Born in Ireland, Brosnan was raised by relatives after his father left while he was still an infant. Reunited in England with his mother by 11, he quit school by 16.
He eventually found sanctuary with people he could identify with ("crazy, mangled, artistic, funny") especially after coming from an "Irish, cloistered, Catholic, repressed" background of the '50s and '60s. A community of actors served as his university while he voraciously read Sartre and Dostoyevksy.
"And I realized I wasn't alone," he says, laughing heartily for the only time during the interview. "I realized it was good to be mad; it was good to feel conflicting emotions."
'I felt reborn'
Even though he had gotten roles in West End productions by Franco Zeffirelli and Tennessee Williams, he felt typecast and longed for America and the movies.
"Thank God for my late, dear wife, who was the one who said, 'This is what we should do. We should go to America,' " Brosnan says, referring to Cassandra Harris -- a Bond girl (in 1981's "For Your Eyes Only") who died of ovarian cancer in 1991.
In the early '80s, they took out a loan and booked a cheap flight.
"I just felt lucky. I got to America and I felt reborn -- brand-new. I thought anything is possible."

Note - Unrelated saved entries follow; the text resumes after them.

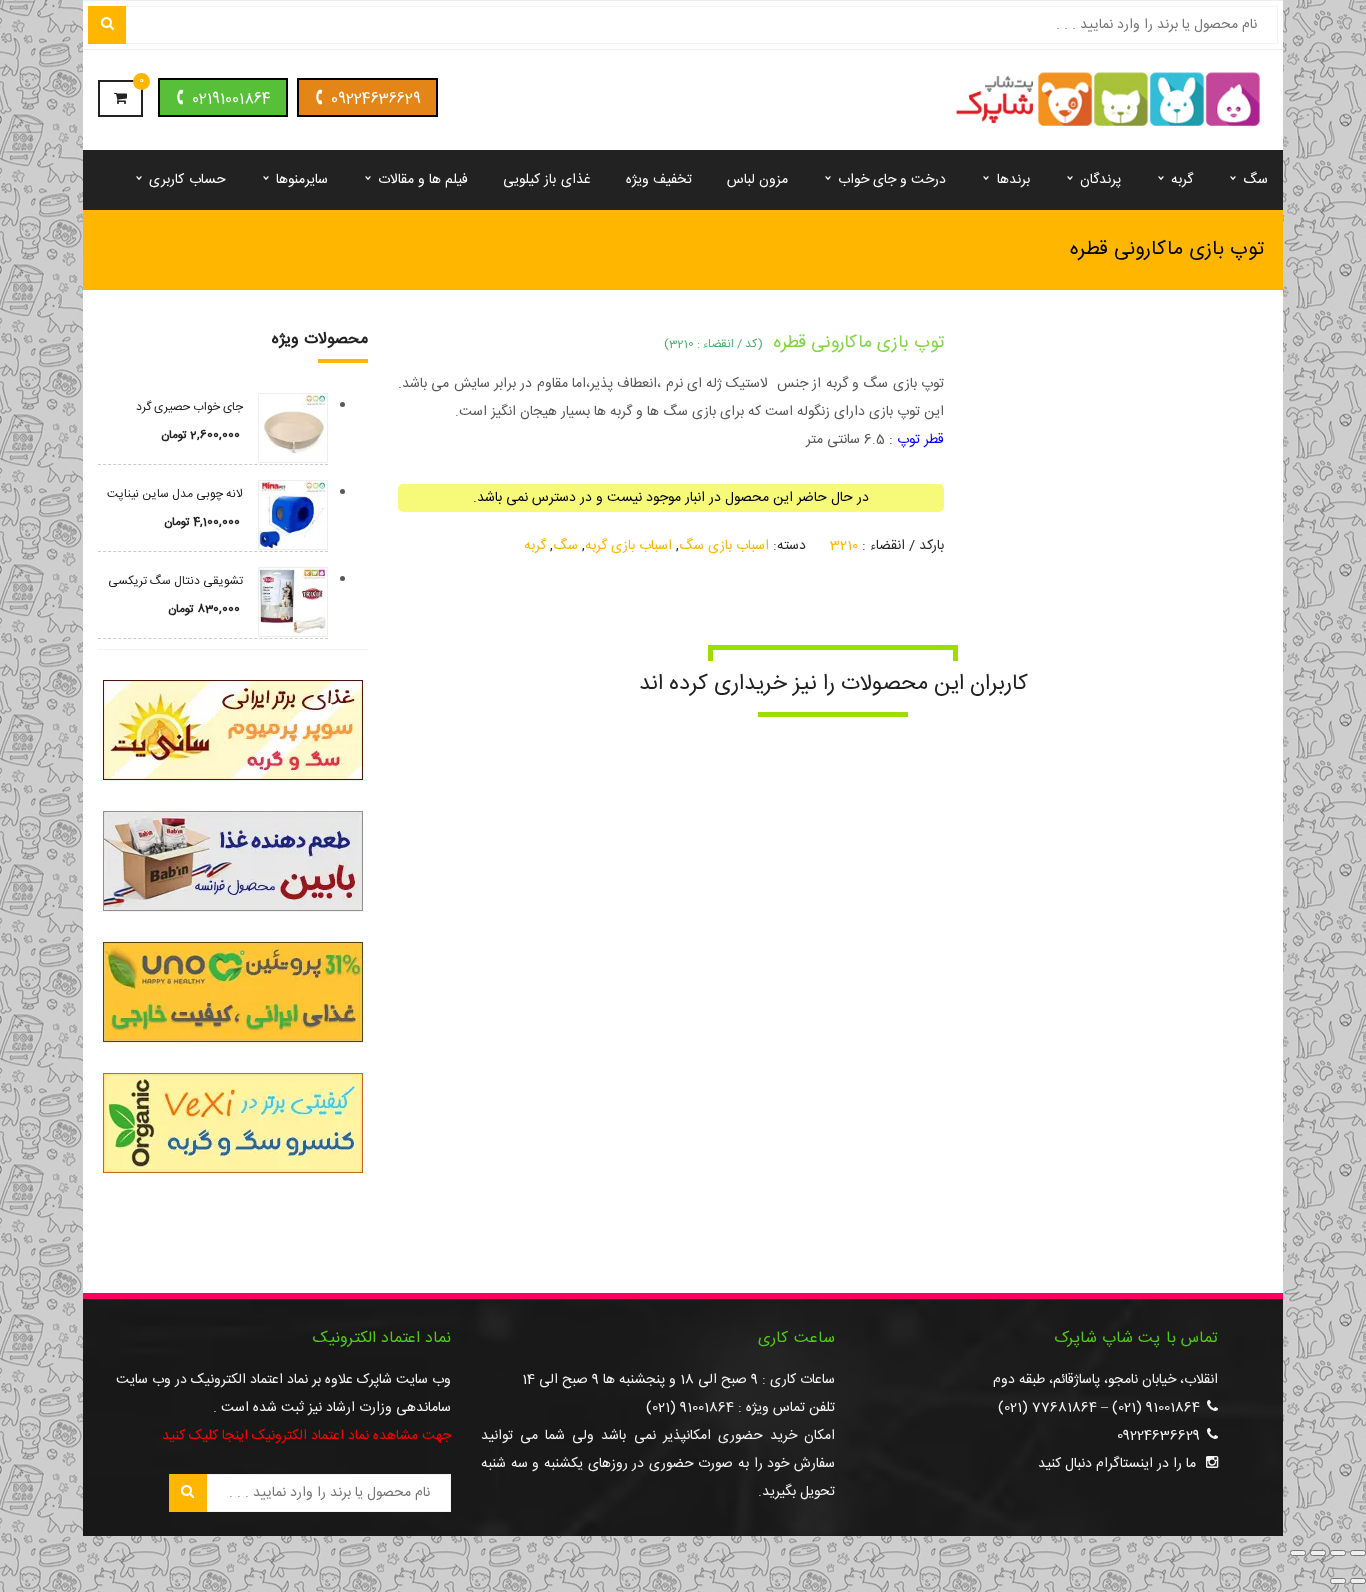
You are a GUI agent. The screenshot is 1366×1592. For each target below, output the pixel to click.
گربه (535, 546)
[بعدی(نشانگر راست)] (1338, 1581)
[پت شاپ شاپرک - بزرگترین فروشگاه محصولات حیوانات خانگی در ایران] (1108, 101)
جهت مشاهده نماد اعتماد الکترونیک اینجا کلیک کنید (306, 1436)
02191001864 (231, 99)
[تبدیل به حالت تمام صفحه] (1338, 1553)
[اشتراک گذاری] (1318, 1553)
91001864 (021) (1156, 1408)
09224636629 (376, 99)
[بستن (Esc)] (1298, 1553)
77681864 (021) (1047, 1408)
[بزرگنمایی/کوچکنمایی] (1358, 1553)
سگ (565, 546)
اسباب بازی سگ (724, 546)
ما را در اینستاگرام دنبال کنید (1117, 1464)
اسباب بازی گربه (628, 546)
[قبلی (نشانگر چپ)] (1358, 1581)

And in 2004, he became a U.S. citizen -- after being disturbed by the disputed presidential election of 2000.
"I went to the polling booths four years prior with my wife (Keely Shaye Smith), who's American, and by the time we got back on our bikes the world had changed. We'd been scammed, shimmied. Right before our eyes. In the most arrogant way.
"I thought Reagan was a joke. When I was in England, I thought, 'No, they're not going to elect an actor. This can't happen. This is outrageous.' "
Now, he says: "Give me Reagan. Give me anyone but Bush."
While maintaining he's not a political animal, he says he wanted to have a voice and ensure a better life for his children (five, all told: two young sons with his second wife, and one with his first, whose two children he adopted).
In between -- and even during -- acting jobs, Brosnan likes to paint, a talent that dates back to his first job at a commercial art studio, where he recalls his main responsibilities were watering the spider plants and making tea for senior staffers. (Examples of his work, including a self-portrait of his character in "The Matador," are on his Web site.)
Though mainly self-taught, he now has a teacher and likes to paint in his Hawaiian getaway. "A bottle of wine, a good cigar, a couple of beers, whatever ..." And he's ready to put brush to canvas.
It might be a creative outlet later in life, he says, when he doesn't want to or have to work -- "or nobody will employ me."